_Input records_
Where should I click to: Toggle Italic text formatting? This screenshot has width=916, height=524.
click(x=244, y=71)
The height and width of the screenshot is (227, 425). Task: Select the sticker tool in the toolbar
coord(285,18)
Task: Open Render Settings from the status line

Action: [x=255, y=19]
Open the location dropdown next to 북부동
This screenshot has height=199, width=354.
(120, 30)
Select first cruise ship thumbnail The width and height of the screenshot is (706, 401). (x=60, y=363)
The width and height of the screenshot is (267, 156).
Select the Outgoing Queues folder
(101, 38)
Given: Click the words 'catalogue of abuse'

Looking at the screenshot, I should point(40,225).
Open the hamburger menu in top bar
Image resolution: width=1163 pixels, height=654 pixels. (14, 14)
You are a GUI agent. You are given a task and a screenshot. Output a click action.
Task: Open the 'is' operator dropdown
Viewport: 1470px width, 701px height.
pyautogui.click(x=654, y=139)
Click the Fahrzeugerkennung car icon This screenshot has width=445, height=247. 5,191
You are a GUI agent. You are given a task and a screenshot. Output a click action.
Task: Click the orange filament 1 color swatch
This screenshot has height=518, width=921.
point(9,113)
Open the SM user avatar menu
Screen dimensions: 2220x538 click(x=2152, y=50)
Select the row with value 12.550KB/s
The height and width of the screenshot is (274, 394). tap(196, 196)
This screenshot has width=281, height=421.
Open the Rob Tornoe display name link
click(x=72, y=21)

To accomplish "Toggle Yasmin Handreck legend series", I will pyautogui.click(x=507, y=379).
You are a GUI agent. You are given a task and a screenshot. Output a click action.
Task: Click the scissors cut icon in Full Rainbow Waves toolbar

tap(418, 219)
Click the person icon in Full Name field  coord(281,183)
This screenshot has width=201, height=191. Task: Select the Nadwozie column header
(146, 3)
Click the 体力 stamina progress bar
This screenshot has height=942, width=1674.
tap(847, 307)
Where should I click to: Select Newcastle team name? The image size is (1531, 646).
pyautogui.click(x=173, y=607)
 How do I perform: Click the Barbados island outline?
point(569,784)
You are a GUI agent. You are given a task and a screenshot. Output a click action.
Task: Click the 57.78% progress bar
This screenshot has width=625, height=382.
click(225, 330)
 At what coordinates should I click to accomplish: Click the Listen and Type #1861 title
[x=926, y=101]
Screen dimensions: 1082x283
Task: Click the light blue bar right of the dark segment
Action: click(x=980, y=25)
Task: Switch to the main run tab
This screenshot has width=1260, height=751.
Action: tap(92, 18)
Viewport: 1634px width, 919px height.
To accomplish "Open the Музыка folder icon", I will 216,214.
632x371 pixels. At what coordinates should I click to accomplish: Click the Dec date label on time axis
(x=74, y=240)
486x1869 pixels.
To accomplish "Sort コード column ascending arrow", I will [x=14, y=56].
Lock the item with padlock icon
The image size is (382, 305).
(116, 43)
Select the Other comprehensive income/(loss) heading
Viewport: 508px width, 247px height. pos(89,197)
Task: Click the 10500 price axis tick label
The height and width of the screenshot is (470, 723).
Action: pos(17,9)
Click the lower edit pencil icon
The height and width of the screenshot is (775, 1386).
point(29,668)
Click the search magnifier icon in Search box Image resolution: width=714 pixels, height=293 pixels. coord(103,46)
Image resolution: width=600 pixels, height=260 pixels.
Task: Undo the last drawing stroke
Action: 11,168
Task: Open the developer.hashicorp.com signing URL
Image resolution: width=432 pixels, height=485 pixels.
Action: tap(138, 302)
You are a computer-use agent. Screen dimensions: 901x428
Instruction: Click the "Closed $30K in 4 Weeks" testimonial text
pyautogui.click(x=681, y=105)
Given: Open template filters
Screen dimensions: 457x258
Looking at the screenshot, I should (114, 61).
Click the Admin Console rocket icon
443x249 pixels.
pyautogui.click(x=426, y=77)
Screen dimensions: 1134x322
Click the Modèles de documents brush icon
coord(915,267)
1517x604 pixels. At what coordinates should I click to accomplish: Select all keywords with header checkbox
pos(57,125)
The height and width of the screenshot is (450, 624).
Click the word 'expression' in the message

_What you are asked to do_
Rewrite the data above, beginning with the line that contains "Click the Admin Console rocket icon" and continuing through the end of the data, and give only those lines, requests included. Scale every coordinate in the answers by 1.5, rounding to whole numbers with halves rounded up.

_Exercise response_
Click the Admin Console rocket icon
443x249 pixels.
pyautogui.click(x=639, y=116)
Screen dimensions: 1134x322
Click the Modèles de documents brush icon
coord(1373,401)
1517x604 pixels. At what coordinates should I click to accomplish: Select all keywords with header checkbox
pos(86,188)
The height and width of the screenshot is (450, 624).
Click the word 'expression' in the message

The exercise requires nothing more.